Catch the ball as it comes down and immediately lower hips into next squat.
“This is a thruster where the ball is released at top. Make sure to hold the ball on the lower half the ball to increase efficiency of the release and catch. Keep all form tips from the thruster in mind for this compound move.”
GYMNASTICS KIPPING PULLUP
Start with an overhand grip on the bar, just outside shoulder width; arms and legs straight.
With hips and shoulders moving in concert and your upper body powering the movement, lift your feet forward in front of your body, legs straight, a foot in front of start, and torso a few inches behind start.
While keeping legs straight, swing feet beneath and behind you, arching your body.
Swing legs forward again, bending your arms to bring your body weight up and your chin above the bar.
As your feet drop to the start and your legs come forward, swing your legs back to provide the momentum to launch into the next kipping pullup.
“People think of a strict pullup as the ‘better’ pullup; and the strict pullup is excellent.
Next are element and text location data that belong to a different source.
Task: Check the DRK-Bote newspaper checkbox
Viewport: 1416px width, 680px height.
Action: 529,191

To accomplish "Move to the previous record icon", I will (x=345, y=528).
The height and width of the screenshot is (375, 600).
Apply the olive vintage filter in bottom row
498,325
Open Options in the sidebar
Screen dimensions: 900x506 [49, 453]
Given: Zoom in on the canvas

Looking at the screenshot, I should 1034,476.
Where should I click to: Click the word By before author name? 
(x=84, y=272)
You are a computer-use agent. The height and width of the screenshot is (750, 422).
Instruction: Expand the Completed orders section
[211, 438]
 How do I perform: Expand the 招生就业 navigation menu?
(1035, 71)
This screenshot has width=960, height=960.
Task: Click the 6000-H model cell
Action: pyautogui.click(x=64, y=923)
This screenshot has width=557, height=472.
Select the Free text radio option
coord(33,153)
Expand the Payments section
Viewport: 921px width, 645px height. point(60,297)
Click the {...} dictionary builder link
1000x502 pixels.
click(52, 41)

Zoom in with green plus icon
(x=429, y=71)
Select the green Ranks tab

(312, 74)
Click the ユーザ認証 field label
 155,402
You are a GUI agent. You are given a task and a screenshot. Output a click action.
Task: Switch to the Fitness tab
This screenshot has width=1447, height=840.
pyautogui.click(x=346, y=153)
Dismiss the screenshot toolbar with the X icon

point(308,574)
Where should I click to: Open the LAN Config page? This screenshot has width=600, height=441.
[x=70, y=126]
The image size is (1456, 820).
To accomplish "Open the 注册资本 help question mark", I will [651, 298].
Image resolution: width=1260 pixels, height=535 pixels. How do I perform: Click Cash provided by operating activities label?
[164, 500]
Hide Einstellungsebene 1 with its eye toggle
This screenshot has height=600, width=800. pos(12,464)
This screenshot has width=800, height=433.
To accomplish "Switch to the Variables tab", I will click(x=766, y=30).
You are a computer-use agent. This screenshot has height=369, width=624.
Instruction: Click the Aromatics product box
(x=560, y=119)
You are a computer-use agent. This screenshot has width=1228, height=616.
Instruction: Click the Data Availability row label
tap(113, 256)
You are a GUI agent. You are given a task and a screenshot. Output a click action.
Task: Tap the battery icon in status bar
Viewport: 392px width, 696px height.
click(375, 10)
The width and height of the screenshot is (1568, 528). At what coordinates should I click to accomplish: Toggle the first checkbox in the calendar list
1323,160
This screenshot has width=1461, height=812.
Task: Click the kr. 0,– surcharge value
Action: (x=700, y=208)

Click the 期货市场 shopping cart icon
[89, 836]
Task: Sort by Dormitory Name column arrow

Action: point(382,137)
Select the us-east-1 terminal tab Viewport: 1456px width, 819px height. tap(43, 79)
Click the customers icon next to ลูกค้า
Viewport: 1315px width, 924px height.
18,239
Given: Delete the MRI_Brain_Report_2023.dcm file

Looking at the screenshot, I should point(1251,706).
But in CrossFit we are looking for a higher power output, and that’s why we mainly focus on the gymnastics kipping pullup. It helps you develop a capacity to move your body weight faster over a shorter distance. But it’s one that should be trained with a coach first.”
Set up as in a front squat, cleaning bar to rack position.
Keeping elbows up in front of you, start your squat by pushing your hips back behind you.
Lower hips until they are lower than your knees, pushing knees out throughout.
Keeping chest up, stand from the bottom of the squat, extending hips and knees simultaneously, until arms are straight overhead.
Lower bar to clean position and, without pausing, immediately lower into squat.
“This is a front squat paired with a push press, so your front rack position has to be on point for this move. Make sure your hips are open and your glutes are squeezed before pressing the bar or dumbbells overhead.”